Abstract

Vapor-phase hydrodeoxygenation (HDO) of anisole was investigated at 593 K and H2 pressures of ≤1 bar over supported MoO3/ZrO2 catalysts with MoO3 loadings ranging from 1 to 36 wt % (i.e., 0.5–23.8 Mo/nm2). Reactivity studies showed that HDO activity increased proportionally with MoO3 coverage up to a monolayer coverage (∼15 wt %) over the ZrO2 surface. Specific rates declined for catalysts with high loadings exceeding the monolayer coverage, because of a decreasing amount of redox-active species, as confirmed by oxygen chemisorption experiments. For low catalyst loadings (1 and 5 wt %), the selectivities toward fully deoxygenated aromatics were 13 and 24% on a C-mol basis, respectively, while at intermediate and high loadings (10–36 wt %), the selectivity was ∼40%. Post-reaction characterization of the spent catalysts using X-ray diffraction and X-ray photoelectron spectroscopy showed that the catalysts with 25 and 36 wt % MoO3 loadings were over-reduced, as evidenced by the prevalence of Mo4+ and Mo3+ oxidation states summing to 54 and 67%, respectively.

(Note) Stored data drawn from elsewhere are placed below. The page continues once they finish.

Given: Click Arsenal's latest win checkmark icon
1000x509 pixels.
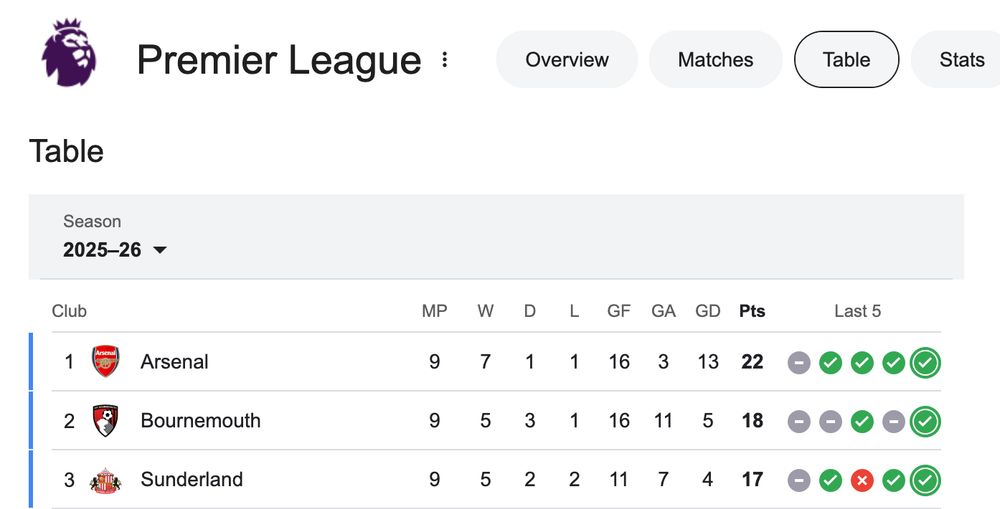Looking at the screenshot, I should pyautogui.click(x=926, y=362).
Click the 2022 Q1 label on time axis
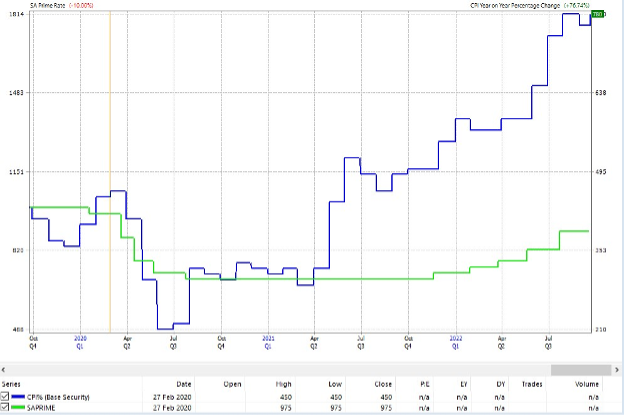This screenshot has height=416, width=624. [456, 343]
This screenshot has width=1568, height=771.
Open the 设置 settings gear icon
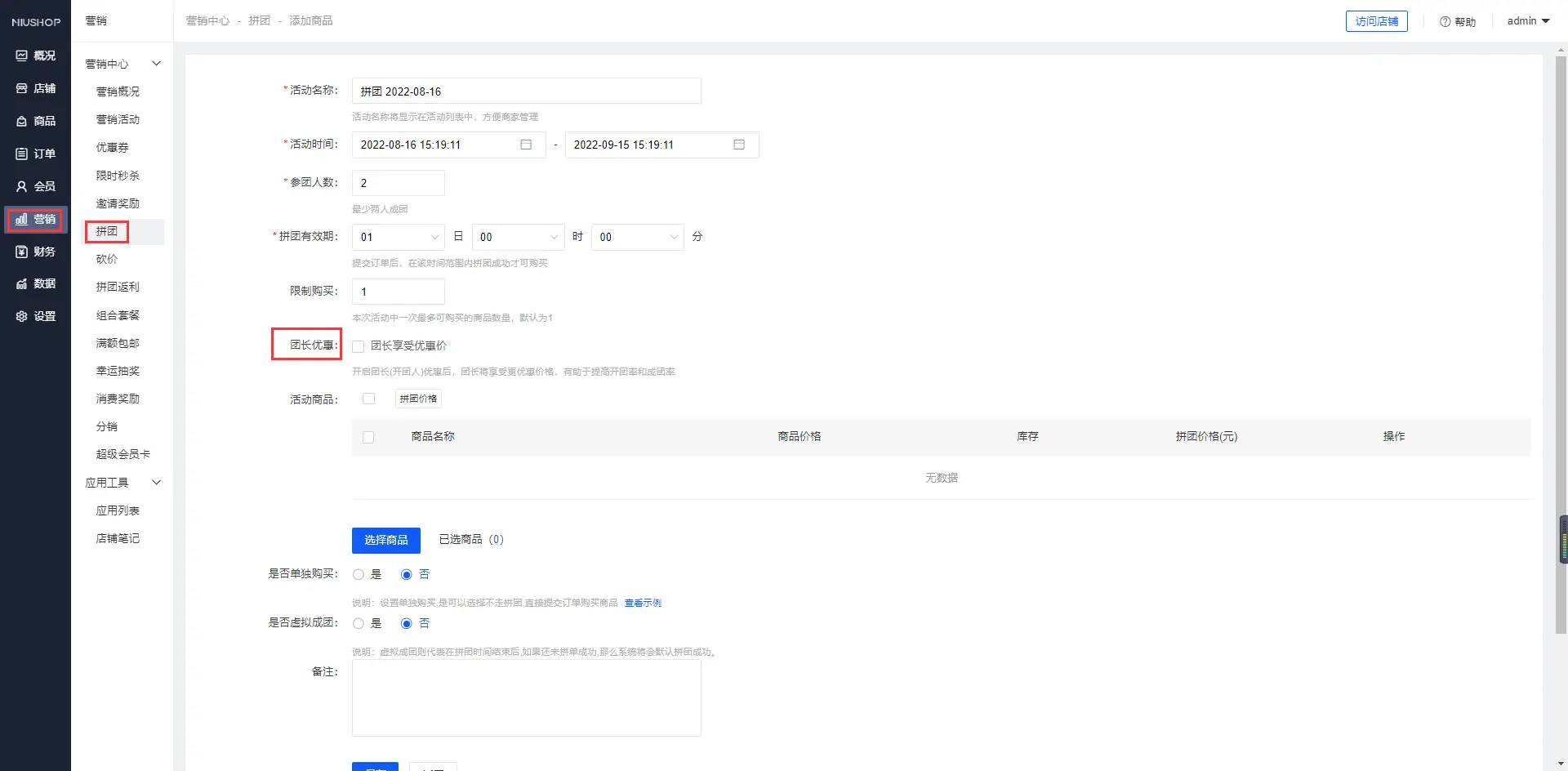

In contrast, catalysts with low and intermediate Mo loadings exhibited a prevalence of Mo6+ species (∼60%). We hypothesize that Mo5+ species are more easily stabilized in oligomeric and isolated forms over the zirconia support. The catalysts with intermediate loadings feature HDO and alkylation rates higher than those of catalysts with low loadings because the latter feature a higher proportion of isolated species. Once the monolayer coverage is exceeded, MoO3 crystallites are formed, which can undergo facile reduction to less reactive MoO2.